Stated task: Update the lines below by putting "YouTube" wherever "Youtube" appears, changing nothing else. Leave the pictures out of your answer.

* BEGIN Records to use *

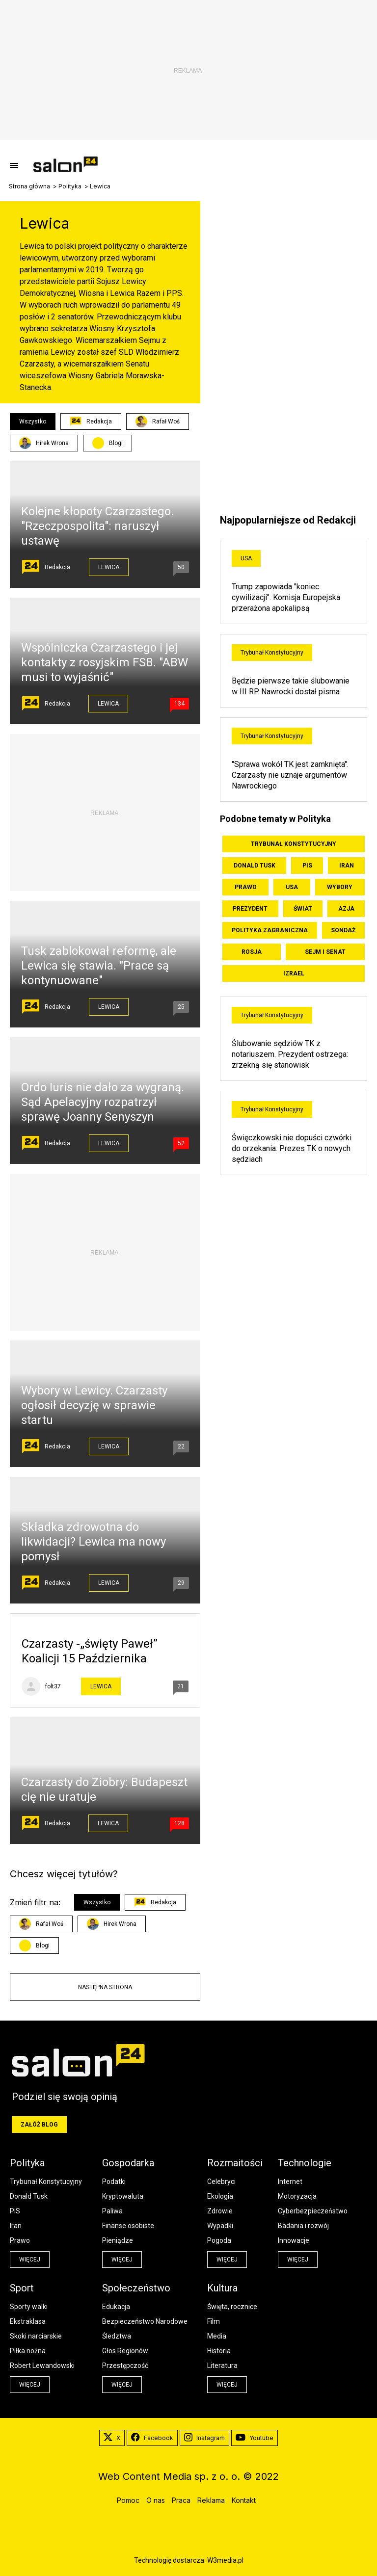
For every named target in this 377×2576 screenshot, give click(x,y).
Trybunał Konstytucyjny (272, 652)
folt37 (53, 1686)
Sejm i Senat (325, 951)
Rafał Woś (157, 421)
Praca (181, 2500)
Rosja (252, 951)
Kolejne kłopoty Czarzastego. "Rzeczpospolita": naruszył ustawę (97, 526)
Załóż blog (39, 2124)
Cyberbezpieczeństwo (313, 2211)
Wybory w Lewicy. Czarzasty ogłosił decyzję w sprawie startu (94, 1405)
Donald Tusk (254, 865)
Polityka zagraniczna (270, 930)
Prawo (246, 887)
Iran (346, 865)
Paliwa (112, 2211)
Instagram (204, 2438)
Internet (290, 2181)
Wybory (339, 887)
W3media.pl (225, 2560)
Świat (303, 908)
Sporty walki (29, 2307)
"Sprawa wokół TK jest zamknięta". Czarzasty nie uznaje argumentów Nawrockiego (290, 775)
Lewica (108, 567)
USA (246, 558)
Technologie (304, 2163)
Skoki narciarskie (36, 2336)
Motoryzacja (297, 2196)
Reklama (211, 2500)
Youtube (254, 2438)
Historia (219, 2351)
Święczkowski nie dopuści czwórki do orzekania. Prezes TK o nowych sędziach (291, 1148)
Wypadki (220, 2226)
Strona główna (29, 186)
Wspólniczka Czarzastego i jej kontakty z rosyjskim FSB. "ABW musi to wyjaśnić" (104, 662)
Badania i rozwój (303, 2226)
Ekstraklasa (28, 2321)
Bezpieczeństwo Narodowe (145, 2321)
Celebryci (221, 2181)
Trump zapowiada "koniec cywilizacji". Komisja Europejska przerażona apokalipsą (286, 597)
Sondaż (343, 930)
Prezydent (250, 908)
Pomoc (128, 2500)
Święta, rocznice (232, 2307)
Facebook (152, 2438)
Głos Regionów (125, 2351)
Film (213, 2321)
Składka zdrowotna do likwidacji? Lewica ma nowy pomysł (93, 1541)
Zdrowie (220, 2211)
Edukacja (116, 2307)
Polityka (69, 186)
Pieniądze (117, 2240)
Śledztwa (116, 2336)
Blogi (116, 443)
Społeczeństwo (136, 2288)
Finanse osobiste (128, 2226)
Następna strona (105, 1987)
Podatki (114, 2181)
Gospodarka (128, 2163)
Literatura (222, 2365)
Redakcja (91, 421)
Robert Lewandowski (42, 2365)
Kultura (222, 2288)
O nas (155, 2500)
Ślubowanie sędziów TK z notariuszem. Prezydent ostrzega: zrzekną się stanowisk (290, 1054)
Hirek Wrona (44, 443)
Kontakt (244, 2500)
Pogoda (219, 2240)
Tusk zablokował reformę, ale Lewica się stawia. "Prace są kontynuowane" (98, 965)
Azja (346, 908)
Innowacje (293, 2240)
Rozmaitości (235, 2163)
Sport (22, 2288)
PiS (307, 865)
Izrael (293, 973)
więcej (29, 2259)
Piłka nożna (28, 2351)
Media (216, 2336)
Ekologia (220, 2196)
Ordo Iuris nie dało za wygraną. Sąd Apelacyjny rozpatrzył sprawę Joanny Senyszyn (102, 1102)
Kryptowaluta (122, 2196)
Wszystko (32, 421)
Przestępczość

* END Records to use *

Expected answer:
For every named target in this 377×2576 screenshot, give click(x,y).
Trybunał Konstytucyjny (272, 652)
folt37 (53, 1686)
Sejm i Senat (325, 951)
Rafał Woś (157, 421)
Praca (181, 2500)
Rosja (252, 951)
Kolejne kłopoty Czarzastego. "Rzeczpospolita": naruszył ustawę (97, 526)
Załóż blog (39, 2124)
Cyberbezpieczeństwo (313, 2211)
Wybory w Lewicy. Czarzasty ogłosił decyzję w sprawie startu (94, 1405)
Donald Tusk (254, 865)
Polityka zagraniczna (270, 930)
Prawo (246, 887)
Iran (346, 865)
Paliwa (112, 2211)
Instagram (204, 2438)
Internet (290, 2181)
Wybory (339, 887)
W3media.pl (225, 2560)
Świat (303, 908)
Sporty walki (29, 2307)
"Sprawa wokół TK jest zamknięta". Czarzasty nie uznaje argumentów Nawrockiego (290, 775)
Lewica (108, 567)
USA (246, 558)
Technologie (304, 2163)
Skoki narciarskie (36, 2336)
Motoryzacja (297, 2196)
Reklama (211, 2500)
YouTube (254, 2438)
Historia (219, 2351)
Święczkowski nie dopuści czwórki do orzekania. Prezes TK o nowych sędziach (291, 1148)
Wypadki (220, 2226)
Strona główna (29, 186)
Wspólniczka Czarzastego i jej kontakty z rosyjskim FSB. "ABW musi to wyjaśnić" (104, 662)
Badania i rozwój (303, 2226)
Ekstraklasa (28, 2321)
Bezpieczeństwo Narodowe (145, 2321)
Celebryci (221, 2181)
Trump zapowiada "koniec cywilizacji". Komisja Europejska przerażona apokalipsą (286, 597)
Sondaż (343, 930)
Prezydent (250, 908)
Pomoc (128, 2500)
Święta, rocznice (232, 2307)
Facebook (152, 2438)
Głos Regionów (125, 2351)
Film (213, 2321)
Składka zdrowotna do likwidacji? Lewica ma nowy pomysł (93, 1541)
Zdrowie (220, 2211)
Edukacja (116, 2307)
Polityka (69, 186)
Pieniądze (117, 2240)
Śledztwa (116, 2336)
Blogi (116, 443)
Społeczeństwo (136, 2288)
Finanse osobiste (128, 2226)
Następna strona (105, 1987)
Podatki (114, 2181)
Gospodarka (128, 2163)
Literatura (222, 2365)
Redakcja (91, 421)
Robert Lewandowski (42, 2365)
Kultura (222, 2288)
O nas (155, 2500)
Ślubowanie sędziów TK z notariuszem. Prezydent ostrzega: zrzekną się stanowisk (290, 1054)
Hirek Wrona (44, 443)
Kontakt (244, 2500)
Pogoda (219, 2240)
Tusk zablokował reformę, ale Lewica się stawia. "Prace są kontynuowane" (98, 965)
Azja (346, 908)
Innowacje (293, 2240)
Rozmaitości (235, 2163)
Sport (22, 2288)
PiS (307, 865)
Izrael (293, 973)
więcej (29, 2259)
Piłka nożna (28, 2351)
Media (216, 2336)
Ekologia (220, 2196)
Ordo Iuris nie dało za wygraną. Sąd Apelacyjny rozpatrzył sprawę Joanny Senyszyn (102, 1102)
Kryptowaluta (122, 2196)
Wszystko (32, 421)
Przestępczość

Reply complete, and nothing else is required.